## SUPPLIED RECORDS

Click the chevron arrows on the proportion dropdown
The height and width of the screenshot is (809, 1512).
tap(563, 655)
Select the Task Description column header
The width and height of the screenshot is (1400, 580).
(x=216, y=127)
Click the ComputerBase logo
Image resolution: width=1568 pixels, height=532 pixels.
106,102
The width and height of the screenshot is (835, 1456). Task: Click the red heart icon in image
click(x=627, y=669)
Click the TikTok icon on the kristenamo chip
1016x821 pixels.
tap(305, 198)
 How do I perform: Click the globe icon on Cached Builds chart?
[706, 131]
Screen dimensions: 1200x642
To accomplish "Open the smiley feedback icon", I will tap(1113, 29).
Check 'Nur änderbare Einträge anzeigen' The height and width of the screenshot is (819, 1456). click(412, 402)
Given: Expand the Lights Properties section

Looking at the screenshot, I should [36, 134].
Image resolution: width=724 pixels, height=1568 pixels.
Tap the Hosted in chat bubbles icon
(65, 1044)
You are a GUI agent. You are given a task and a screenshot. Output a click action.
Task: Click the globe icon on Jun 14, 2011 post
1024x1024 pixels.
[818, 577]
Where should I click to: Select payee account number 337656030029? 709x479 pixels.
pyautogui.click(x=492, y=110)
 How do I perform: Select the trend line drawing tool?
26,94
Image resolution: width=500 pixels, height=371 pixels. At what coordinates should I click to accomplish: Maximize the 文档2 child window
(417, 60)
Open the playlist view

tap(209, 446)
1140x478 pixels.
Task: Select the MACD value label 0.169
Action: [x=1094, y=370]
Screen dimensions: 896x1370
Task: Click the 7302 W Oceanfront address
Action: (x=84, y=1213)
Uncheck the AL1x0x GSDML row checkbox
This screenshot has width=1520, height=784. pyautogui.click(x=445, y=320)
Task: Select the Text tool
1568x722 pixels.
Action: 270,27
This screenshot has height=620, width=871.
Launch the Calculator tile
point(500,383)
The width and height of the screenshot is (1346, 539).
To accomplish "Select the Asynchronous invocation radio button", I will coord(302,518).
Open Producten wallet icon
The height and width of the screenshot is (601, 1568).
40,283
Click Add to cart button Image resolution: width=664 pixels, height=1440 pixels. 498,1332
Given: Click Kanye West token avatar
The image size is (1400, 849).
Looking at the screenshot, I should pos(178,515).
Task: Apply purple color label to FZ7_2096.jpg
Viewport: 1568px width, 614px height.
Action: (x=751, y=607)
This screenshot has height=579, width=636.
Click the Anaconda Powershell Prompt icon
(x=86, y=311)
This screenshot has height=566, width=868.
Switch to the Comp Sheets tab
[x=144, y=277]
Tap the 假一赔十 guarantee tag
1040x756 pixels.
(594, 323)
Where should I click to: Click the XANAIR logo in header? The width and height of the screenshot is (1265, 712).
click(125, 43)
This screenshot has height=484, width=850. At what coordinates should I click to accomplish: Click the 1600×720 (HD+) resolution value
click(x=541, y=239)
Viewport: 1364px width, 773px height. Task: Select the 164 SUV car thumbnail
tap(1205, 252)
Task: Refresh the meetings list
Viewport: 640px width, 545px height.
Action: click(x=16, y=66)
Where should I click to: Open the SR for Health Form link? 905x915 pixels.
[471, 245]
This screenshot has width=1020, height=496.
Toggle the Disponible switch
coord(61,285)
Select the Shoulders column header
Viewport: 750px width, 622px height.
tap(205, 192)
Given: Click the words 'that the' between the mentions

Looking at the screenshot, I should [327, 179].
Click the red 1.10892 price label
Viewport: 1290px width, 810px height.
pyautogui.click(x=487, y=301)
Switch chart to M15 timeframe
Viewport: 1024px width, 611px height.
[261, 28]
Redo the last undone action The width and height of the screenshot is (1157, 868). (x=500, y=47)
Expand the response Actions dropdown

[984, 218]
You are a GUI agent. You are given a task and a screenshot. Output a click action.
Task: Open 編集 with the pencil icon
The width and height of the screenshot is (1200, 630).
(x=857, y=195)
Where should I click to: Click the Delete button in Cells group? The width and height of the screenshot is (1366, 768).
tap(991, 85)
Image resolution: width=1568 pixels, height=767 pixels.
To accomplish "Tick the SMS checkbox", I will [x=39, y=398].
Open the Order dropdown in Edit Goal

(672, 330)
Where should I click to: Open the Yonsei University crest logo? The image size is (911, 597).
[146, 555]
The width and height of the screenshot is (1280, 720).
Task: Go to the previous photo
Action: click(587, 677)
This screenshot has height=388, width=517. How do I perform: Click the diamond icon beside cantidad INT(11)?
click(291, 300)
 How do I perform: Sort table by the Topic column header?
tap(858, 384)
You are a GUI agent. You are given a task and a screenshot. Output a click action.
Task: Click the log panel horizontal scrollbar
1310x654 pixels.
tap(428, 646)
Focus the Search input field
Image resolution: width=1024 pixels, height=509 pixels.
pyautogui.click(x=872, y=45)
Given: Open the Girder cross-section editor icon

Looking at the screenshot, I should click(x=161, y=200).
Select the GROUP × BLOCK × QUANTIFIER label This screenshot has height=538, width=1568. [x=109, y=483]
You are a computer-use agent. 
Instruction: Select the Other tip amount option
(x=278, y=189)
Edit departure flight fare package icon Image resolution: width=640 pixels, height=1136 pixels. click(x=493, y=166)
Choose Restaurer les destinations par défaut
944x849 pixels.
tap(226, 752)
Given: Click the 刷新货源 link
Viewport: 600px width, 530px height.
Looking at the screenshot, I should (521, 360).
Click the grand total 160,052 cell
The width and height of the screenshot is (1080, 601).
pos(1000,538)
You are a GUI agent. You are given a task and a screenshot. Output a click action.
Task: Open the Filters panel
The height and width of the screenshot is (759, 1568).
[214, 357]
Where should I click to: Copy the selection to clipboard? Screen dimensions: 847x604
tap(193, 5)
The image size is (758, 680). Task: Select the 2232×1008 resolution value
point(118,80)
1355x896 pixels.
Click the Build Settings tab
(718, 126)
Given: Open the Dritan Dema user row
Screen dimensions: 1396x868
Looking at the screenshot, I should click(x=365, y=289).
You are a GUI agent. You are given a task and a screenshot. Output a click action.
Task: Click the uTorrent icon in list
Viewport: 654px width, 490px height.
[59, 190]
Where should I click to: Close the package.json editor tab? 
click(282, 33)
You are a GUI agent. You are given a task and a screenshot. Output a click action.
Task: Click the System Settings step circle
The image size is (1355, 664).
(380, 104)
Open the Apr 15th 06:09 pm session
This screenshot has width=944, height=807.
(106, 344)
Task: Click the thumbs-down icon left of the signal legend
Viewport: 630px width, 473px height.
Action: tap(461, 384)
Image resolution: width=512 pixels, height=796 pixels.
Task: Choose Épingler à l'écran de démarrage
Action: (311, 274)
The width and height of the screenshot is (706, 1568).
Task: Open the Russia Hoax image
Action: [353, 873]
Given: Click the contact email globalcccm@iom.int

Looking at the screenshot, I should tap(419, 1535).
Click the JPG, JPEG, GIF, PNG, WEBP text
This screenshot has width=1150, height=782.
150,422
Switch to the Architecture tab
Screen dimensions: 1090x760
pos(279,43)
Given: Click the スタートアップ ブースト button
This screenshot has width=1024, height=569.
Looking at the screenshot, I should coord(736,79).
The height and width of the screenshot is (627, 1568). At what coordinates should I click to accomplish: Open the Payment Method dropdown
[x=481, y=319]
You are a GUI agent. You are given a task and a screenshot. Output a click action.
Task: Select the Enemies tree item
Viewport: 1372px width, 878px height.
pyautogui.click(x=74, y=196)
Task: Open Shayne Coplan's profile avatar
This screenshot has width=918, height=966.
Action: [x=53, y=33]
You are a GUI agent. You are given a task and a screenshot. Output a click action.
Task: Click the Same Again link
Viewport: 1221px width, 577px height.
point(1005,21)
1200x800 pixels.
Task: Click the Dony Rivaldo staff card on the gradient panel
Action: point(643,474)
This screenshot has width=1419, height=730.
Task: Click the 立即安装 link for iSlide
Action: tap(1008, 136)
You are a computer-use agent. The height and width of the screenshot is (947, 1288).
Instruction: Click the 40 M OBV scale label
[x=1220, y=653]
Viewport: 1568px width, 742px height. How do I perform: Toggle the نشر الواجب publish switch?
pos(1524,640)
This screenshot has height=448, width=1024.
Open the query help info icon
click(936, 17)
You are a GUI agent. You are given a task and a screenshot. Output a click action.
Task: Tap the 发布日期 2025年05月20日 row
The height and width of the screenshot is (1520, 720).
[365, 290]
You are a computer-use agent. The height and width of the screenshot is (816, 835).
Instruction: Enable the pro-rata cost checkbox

## EXERCISE BRIEF
Find each line of the data above that holds the word "avatar", then copy it.

## ANSWER SPACE
Given: Click Kanye West token avatar
Task: Open Shayne Coplan's profile avatar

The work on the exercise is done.